Parsha (double) B’har-B’chukoti: A Choice Torah

This week is a special parsha.  We finish up the third book written by the hand of Moshe (Moses):  Vayikra (Leviticus), and it is also another double parsha.  The first parsha is called B’har which means, “At the mountain,” as in, “And haShem (god) spoke to Moshe at Mount Sinai saying.”  The name of the second of our parshas is called B’chukoti which means, “In my laws,” as it says in the first verse of the second parsha:  If you will go in my laws…”  Combined, the name of our parsha means:   In the mountain, in my laws.  What a strange name for a parsha.  I wonder what it is trying to tell us?

Parsha b’har begins with us learning that what follows was told to Moshe by haShem when he was on Mount Sinai, and it is about what we should do when we enter the promised land.  The first thing we are told is that every seven years, the land must be given its own Shabbat and cannot be worked.  Also everything the land produces that year is free for everyone and to all animals.  We then learn that the 50th year is the Yovayl (Jubilee) year and all land reverts back to the family that haShem gave it to, and the land gets another shabbat.

The Torah then explains that when a person sells land, he is really leasing the land until the next Yovayl year.  We also are told not to cheat our countrymen in regards to this, and to be in fear/awe of our god.  And if we follow god’s ways, we will live securely on the land and the land will give its produce and the people will be satisfied.

The parsha then tells us what to do regarding a person who is so poor he has to sell his land.  After a small discourse on homes in a walled city (they can be sold permanently) and houses and land in and around a Levite city (they can always be redeemed), we are told we need to support both our poor brothers and the poor strangers that live with us, and that we do not help them by taking interest on loans or food.  Why?  Because haShem took us out of Egypt to give us this land and be our god/powers.

We continue to learn that if a brother becomes so poor that he must be sold, he is not to be severely oppressed; he is to be treated like a hired worker until the Yovayl year.  The reason is that we are really haShem’s servants, for he took us out of Egypt.  Therefore we cannot be sold as real slaves.  The Torah does permit slaves of those who are not from the children of Yisrael (and have not converted).  We are also told how to redeem a brother who has been sold to someone who is not a member of the tribes.  This first parsha ends with a warning against idols and to follow Shabbat and to be in fear/awe of haShem’s sacred place.

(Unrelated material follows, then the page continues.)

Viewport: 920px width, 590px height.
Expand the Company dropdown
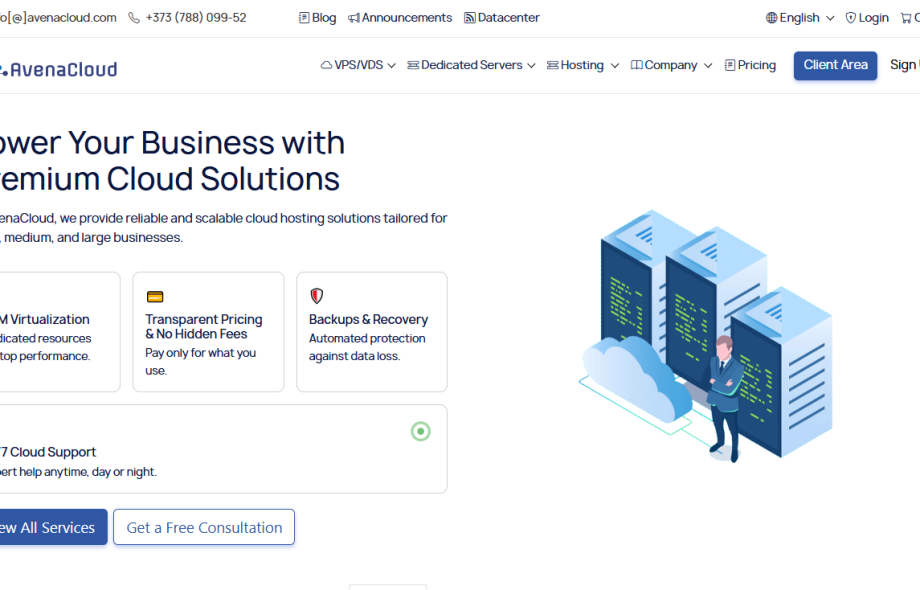(670, 65)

The second parsha picks up with us being told that if we follow in haShem’s laws and mitzvot (commands/joinings), then the rains will come at the right time and the land will give its produce in abundance and we will eat and be satisfied and live securely on the land.  There will be peace on the land and we will chase away our enemies.  We will multiply and haShem will establish his brit (covenant) with us.  The feminine aspect of god (god has both male and female aspects – this is why I sometimes say he and sometimes say she in terms of god) will reside within us.

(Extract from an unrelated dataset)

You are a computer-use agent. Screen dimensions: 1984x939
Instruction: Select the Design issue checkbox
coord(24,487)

However, if we do not listen to haShem and do these mitzvot, and if our souls despise haShem’s judgements, and we violate the brit, haShem will cause panic in us, and consumption and fever.  Our enemies will eat what we plant.  Our enemies will defeat us and we will flee when no one is pursuing us.

If we continue not to listen, haShem will break the genius of our strength; the sky will be like iron and the land like copper.  The land will not give its produce.  If we continue not to listen and we rebel with violence against haShem, wild animals will kill our children and cut us off from our livestock and we will not breathe on our roads.  If we continue to violently rebel against haShem, haShem will violently rebel against us (she will become a mirror for us).  The sword will come upon us as the vengeance of the brit.  We will be given into the hands of our enemies.  We will eat, but not be satiated.

If we continue to rebel, we will eat the flesh of our children.  HaShem will destroy our platforms and cut our suns and our corpses will be on the corpses of our idols, and haShem’s spirit will loathe us.  Our cities will be destroyed, our holy places will be desolate, and haShem will not smell our pleasant aromas.  The land will be so desolate that not even our enemies will live there.  We will be scattered amongst the nations and the land will have the Shabbat years that we didn’t give it.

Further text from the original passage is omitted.